▶ Data section:
◆ ◆ ◆ ◆ ◆
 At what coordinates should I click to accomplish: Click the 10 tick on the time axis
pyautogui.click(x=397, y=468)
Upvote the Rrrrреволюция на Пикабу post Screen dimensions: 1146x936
◆ ◆ ◆ ◆ ◆
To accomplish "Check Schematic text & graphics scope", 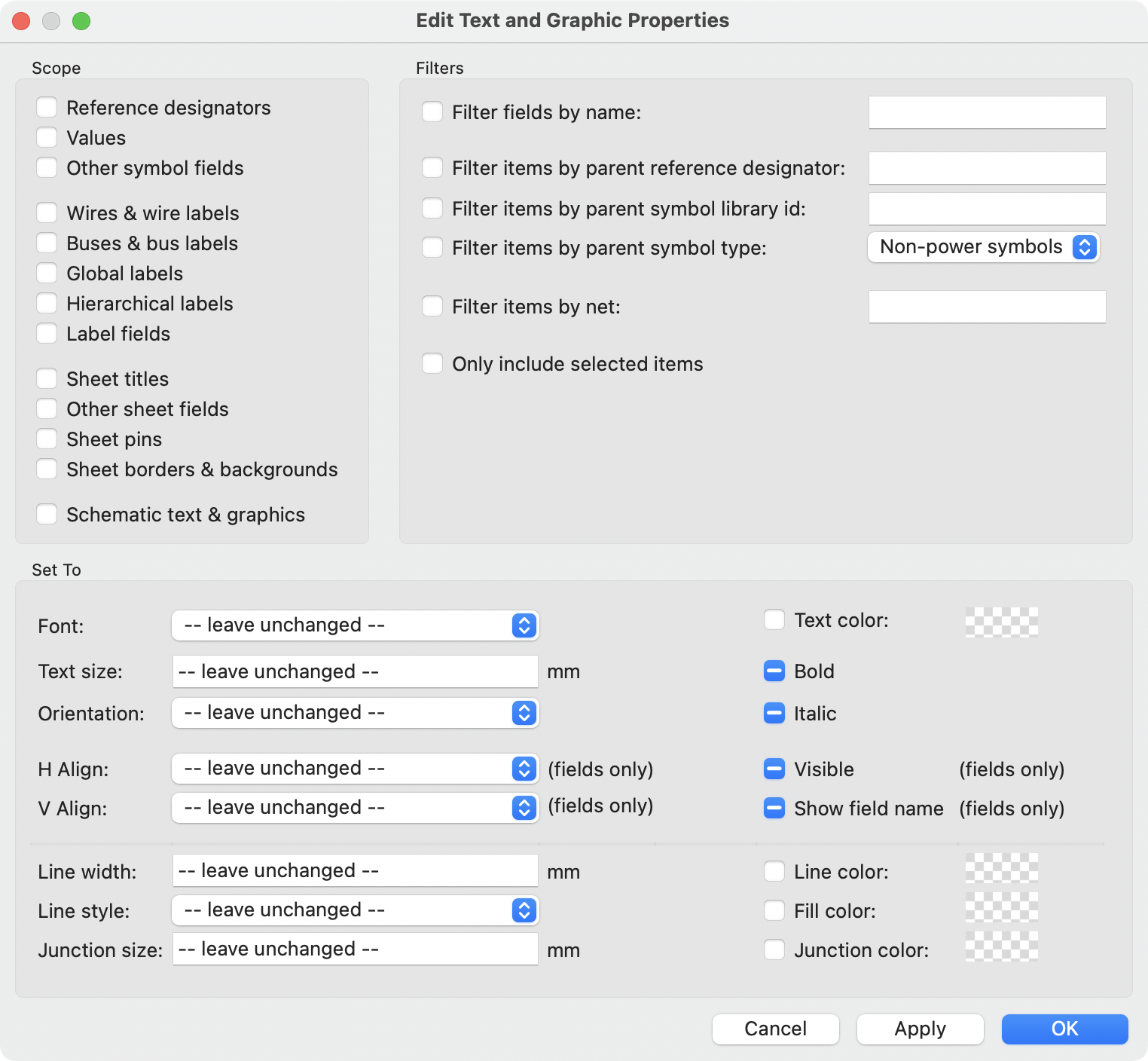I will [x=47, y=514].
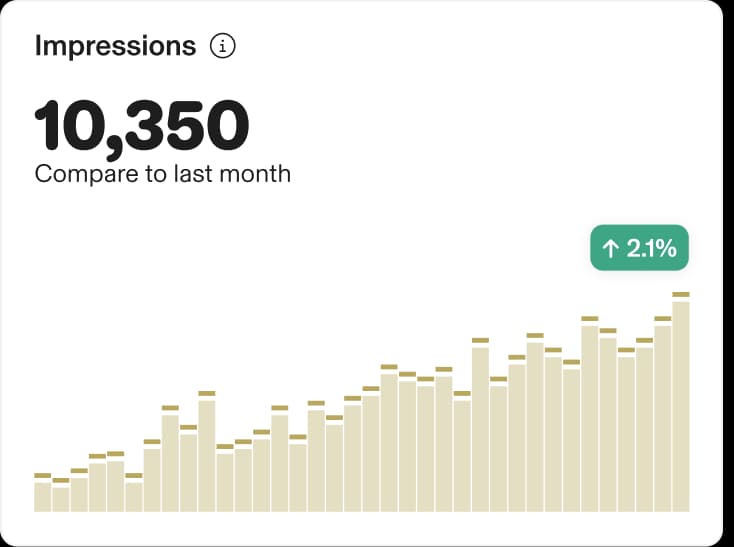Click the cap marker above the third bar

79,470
◆ ◆ ◆ ◆ ◆
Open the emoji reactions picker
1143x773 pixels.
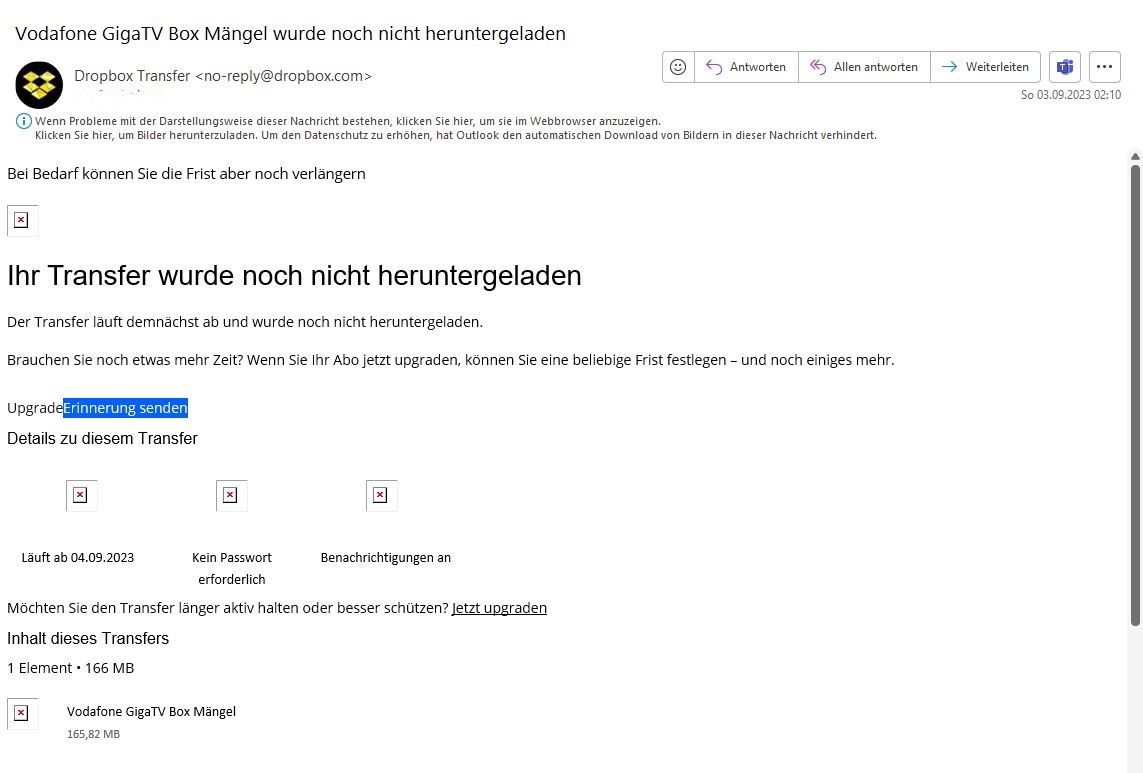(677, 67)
◆ ◆ ◆ ◆ ◆
▶ Task directions:
Reproduce the listing verbatim from the line containing "At what coordinates" up to and including the line containing "Upvote the Rrrrреволюция".

▶ Result of the task:
 At what coordinates should I click to accomplish: Click the 10 tick on the time axis
pyautogui.click(x=397, y=468)
Upvote the Rrrrреволюция на Пикабу post Screen dimensions: 1146x936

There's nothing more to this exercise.